You have a clean driving record, haven’t had an accident in at least the past three years, or haven’t had an insurance claim, but your auto insurance rates went up at your last auto policy renewal. What’s up with that?

We receive reviews on Clearsurance all the time from consumers who experienced rate increases on their car or homeowners insurance policy and don’t understand why. One example is this review, “Very disappointing that although I have no accidents or traffic violations my auto insurance increases in rate every 6 months.” If this sounds like you, you’re not alone in your frustration.

Insurance rate increases is the most common consumer complaint on Clearsurance. After all, we discovered a trend with policyholders’ happiness level with their car insurance company and rate increases they experienced. While your insurance agent may not make it clear to you, there are a number of reasons that good drivers and homeowners see a rise in their car and homeowners insurance premiums even with a spotless driving record and proper home maintenance.

Reasons for car and homeowners insurance rate increases

Often, an insurance premium increase can be unexpected. However, there are things that are in your control that can cause your price to fluctuate. For your car insurance, your driving record is a large contributor that determines your rates. If you’ve had any tickets, accidents, or drive more miles than you used to, you can expect your rates to increase. Car accidents typically affect your insurance premium for three years. Even accidents that aren't your fault can increase your rates.

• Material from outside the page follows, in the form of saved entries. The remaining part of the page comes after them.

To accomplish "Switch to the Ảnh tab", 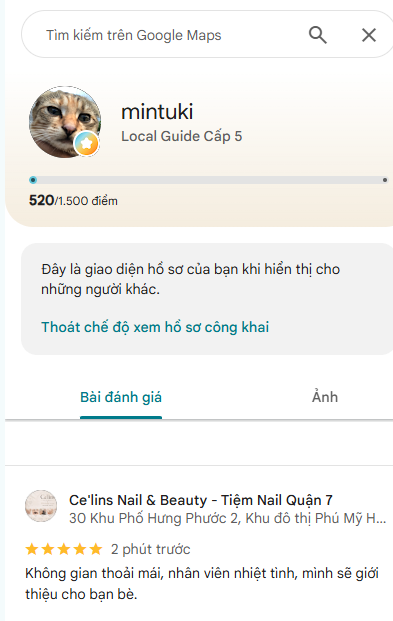I will (x=325, y=397).
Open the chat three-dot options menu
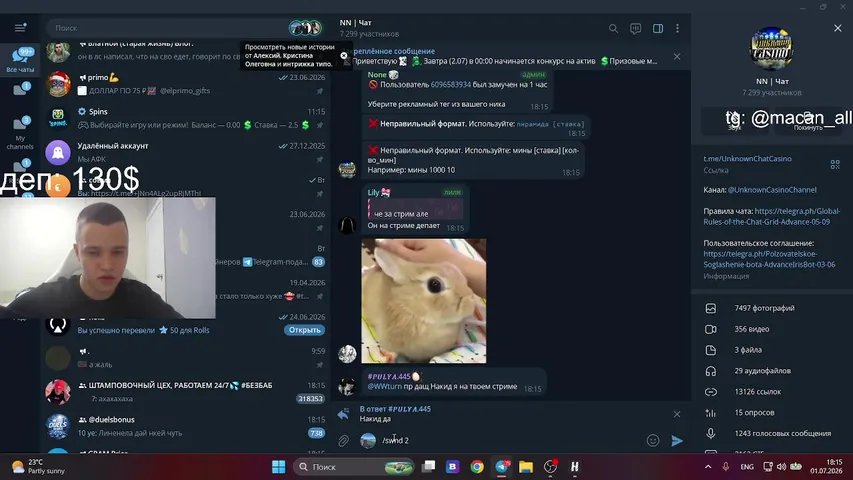Screen dimensions: 853x480 click(x=677, y=28)
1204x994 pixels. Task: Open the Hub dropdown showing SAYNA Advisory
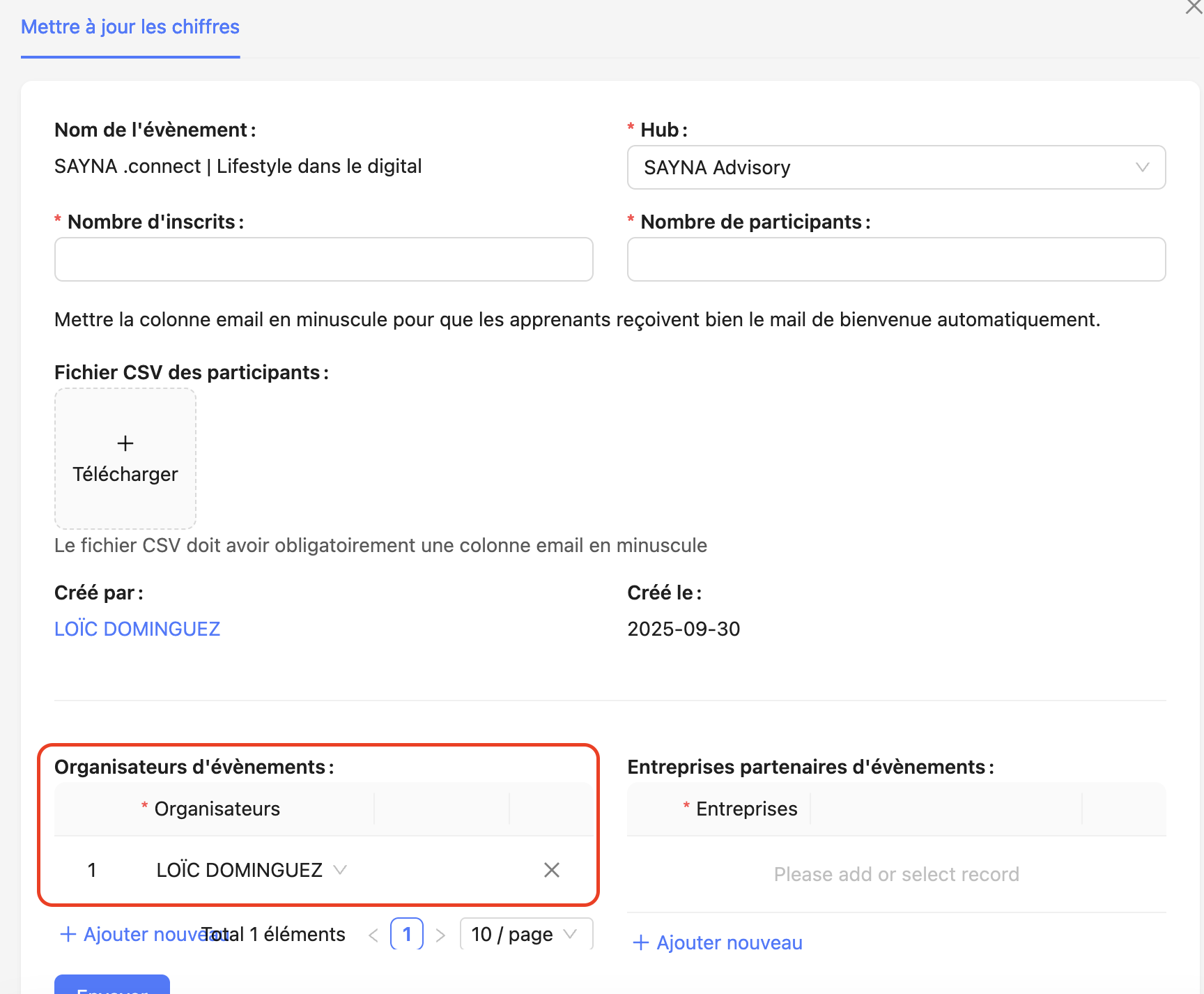coord(896,167)
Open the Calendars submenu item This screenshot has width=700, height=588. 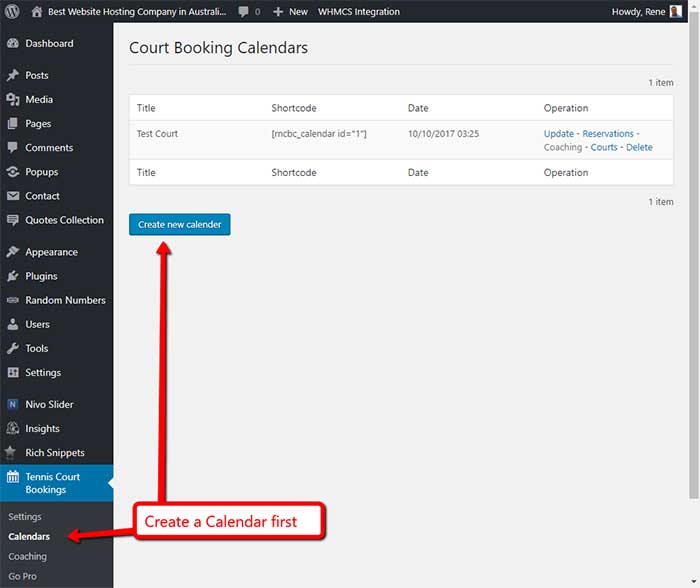[x=29, y=537]
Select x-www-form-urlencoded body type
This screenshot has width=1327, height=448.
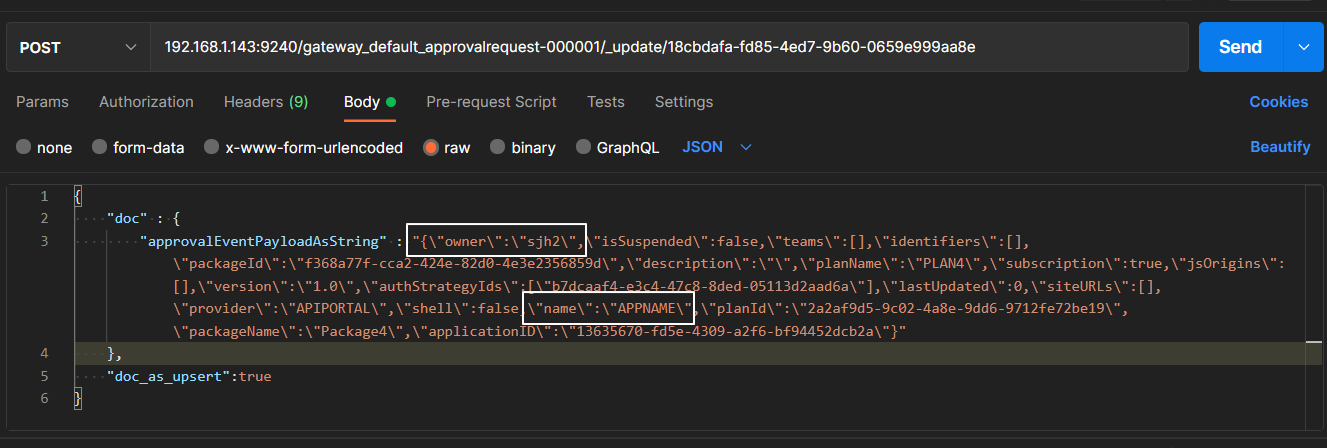212,148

Likewise, homeowners insurance claims can lead to an increase in your rates. While some claims are inevitable, others can be avoided if you properly maintain your property. For both car and homeowners insurance, if you move, you may see an increase depending on your location.

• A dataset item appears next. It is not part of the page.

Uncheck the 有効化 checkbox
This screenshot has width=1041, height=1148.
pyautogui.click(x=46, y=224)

Changes to either policy can also cause an unwanted price hike, including changing your payment plan or coverage limits. If you add or change any vehicles or drivers to your car insurance policy, your rates likely will be affected. Making additions to your home, adding a pet to your family, or getting things like a trampoline or pool could require you to pay more for homeowners insurance. It’s possible you may lose other discounts as well. Make sure to check with your insurance company to make sure you are receiving all the discounts you qualify for.

But for those of you who are excellent drivers and homeowners without claims or tickets, there are some frustrating reasons out of your control that could cause the price to rise. If insurance companies are hit hard with a large number of claims overall, every policyholders’ rates may be affected.

Insurance companies typically reserve a portion of the premium you pay to prepare for a natural disaster that may take place. However, with a big catastrophe, that reserved money may not cover all of it. After a big storm, you may see an increase in your premiums to cover the excess loss the insurance company has experienced from this huge storm. For example, if a hurricane strikes your area and houses in your neighborhood are damaged or destroyed but yours isn’t, your rates still may increase. This is because the storm could cost the insurance company hundreds of thousands of dollars per policyholder. That cost is dispersed among all policyholders because if it were only applied to people with the expensive natural disaster claims, insurance would no longer be affordable for them.

Insurance companies have experienced a growth in losses from 2006 to 2015 of just over 37 percent. Root, a car insurance company that issues insurance based on how you drive, says that car insurance companies need to balance out the cost of claims and business with the amount they receive in premiums, causing your rates to frequently change. This is true for many lines of insurance.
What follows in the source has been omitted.